Output the data below in full, character for character.

##### Input data #####

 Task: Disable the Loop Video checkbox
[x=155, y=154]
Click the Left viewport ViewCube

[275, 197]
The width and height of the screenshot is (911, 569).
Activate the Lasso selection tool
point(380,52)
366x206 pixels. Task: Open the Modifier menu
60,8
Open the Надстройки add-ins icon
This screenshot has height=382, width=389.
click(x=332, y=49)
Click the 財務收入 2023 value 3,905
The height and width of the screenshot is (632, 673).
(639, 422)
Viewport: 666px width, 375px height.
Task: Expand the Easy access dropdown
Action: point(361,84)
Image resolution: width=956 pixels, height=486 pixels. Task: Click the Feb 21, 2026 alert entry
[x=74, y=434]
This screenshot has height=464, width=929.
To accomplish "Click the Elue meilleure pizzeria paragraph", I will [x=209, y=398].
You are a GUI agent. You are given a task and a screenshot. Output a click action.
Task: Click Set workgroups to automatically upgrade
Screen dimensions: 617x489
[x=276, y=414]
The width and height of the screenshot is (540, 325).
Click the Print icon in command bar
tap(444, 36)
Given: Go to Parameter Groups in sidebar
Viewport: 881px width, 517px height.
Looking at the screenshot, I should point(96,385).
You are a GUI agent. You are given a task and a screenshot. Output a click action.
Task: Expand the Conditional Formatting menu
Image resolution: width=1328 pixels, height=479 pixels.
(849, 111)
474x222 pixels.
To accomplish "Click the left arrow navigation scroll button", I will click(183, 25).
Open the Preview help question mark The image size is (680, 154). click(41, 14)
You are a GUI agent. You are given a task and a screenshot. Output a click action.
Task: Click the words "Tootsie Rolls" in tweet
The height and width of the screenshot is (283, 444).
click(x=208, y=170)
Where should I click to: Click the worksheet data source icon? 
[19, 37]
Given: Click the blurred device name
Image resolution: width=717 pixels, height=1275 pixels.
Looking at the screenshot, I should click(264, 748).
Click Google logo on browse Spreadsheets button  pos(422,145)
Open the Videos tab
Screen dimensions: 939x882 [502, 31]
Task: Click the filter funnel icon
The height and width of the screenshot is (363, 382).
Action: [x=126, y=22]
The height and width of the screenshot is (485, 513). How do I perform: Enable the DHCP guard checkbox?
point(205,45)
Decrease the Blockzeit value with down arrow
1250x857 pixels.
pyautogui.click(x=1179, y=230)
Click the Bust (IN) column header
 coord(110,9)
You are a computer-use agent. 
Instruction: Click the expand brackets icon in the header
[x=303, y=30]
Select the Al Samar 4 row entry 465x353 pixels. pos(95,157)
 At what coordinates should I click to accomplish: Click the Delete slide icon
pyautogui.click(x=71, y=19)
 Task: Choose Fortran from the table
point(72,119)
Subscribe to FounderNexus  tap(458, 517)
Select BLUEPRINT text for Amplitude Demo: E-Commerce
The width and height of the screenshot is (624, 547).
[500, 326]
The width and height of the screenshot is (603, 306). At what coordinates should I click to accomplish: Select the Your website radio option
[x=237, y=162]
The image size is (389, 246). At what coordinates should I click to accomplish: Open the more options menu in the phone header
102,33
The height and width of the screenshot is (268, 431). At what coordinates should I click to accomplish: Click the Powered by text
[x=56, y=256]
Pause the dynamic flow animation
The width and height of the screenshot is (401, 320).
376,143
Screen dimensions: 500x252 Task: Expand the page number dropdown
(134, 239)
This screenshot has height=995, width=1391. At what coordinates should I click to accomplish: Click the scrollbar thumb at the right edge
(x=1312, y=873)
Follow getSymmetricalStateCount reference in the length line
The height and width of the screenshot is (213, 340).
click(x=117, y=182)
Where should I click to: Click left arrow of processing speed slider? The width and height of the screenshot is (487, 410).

#####

» Finished exercise:
 Task: Disable the Loop Video checkbox
[x=155, y=154]
Click the Left viewport ViewCube

[275, 197]
The width and height of the screenshot is (911, 569).
Activate the Lasso selection tool
point(380,52)
366x206 pixels. Task: Open the Modifier menu
60,8
Open the Надстройки add-ins icon
This screenshot has height=382, width=389.
click(x=332, y=49)
Click the 財務收入 2023 value 3,905
The height and width of the screenshot is (632, 673).
(639, 422)
Viewport: 666px width, 375px height.
Task: Expand the Easy access dropdown
Action: point(361,84)
Image resolution: width=956 pixels, height=486 pixels. Task: Click the Feb 21, 2026 alert entry
[x=74, y=434]
This screenshot has height=464, width=929.
To accomplish "Click the Elue meilleure pizzeria paragraph", I will [x=209, y=398].
You are a GUI agent. You are given a task and a screenshot. Output a click action.
Task: Click Set workgroups to automatically upgrade
Screen dimensions: 617x489
[x=276, y=414]
The width and height of the screenshot is (540, 325).
Click the Print icon in command bar
tap(444, 36)
Given: Go to Parameter Groups in sidebar
Viewport: 881px width, 517px height.
Looking at the screenshot, I should point(96,385).
You are a GUI agent. You are given a task and a screenshot. Output a click action.
Task: Expand the Conditional Formatting menu
Image resolution: width=1328 pixels, height=479 pixels.
(849, 111)
474x222 pixels.
To accomplish "Click the left arrow navigation scroll button", I will click(183, 25).
Open the Preview help question mark The image size is (680, 154). click(41, 14)
You are a GUI agent. You are given a task and a screenshot. Output a click action.
Task: Click the words "Tootsie Rolls" in tweet
The height and width of the screenshot is (283, 444).
click(x=208, y=170)
Where should I click to: Click the worksheet data source icon? 
[19, 37]
Given: Click the blurred device name
Image resolution: width=717 pixels, height=1275 pixels.
Looking at the screenshot, I should click(264, 748).
Click Google logo on browse Spreadsheets button  pos(422,145)
Open the Videos tab
Screen dimensions: 939x882 [502, 31]
Task: Click the filter funnel icon
The height and width of the screenshot is (363, 382).
Action: [x=126, y=22]
The height and width of the screenshot is (485, 513). How do I perform: Enable the DHCP guard checkbox?
point(205,45)
Decrease the Blockzeit value with down arrow
1250x857 pixels.
pyautogui.click(x=1179, y=230)
Click the Bust (IN) column header
 coord(110,9)
You are a computer-use agent. 
Instruction: Click the expand brackets icon in the header
[x=303, y=30]
Select the Al Samar 4 row entry 465x353 pixels. pos(95,157)
 At what coordinates should I click to accomplish: Click the Delete slide icon
pyautogui.click(x=71, y=19)
 Task: Choose Fortran from the table
point(72,119)
Subscribe to FounderNexus  tap(458, 517)
Select BLUEPRINT text for Amplitude Demo: E-Commerce
The width and height of the screenshot is (624, 547).
[500, 326]
The width and height of the screenshot is (603, 306). At what coordinates should I click to accomplish: Select the Your website radio option
[x=237, y=162]
The image size is (389, 246). At what coordinates should I click to accomplish: Open the more options menu in the phone header
102,33
The height and width of the screenshot is (268, 431). At what coordinates should I click to accomplish: Click the Powered by text
[x=56, y=256]
Pause the dynamic flow animation
The width and height of the screenshot is (401, 320).
376,143
Screen dimensions: 500x252 Task: Expand the page number dropdown
(134, 239)
This screenshot has height=995, width=1391. At what coordinates should I click to accomplish: Click the scrollbar thumb at the right edge
(x=1312, y=873)
Follow getSymmetricalStateCount reference in the length line
The height and width of the screenshot is (213, 340).
click(x=117, y=182)
Where should I click to: Click left arrow of processing speed slider? The width and height of the screenshot is (487, 410).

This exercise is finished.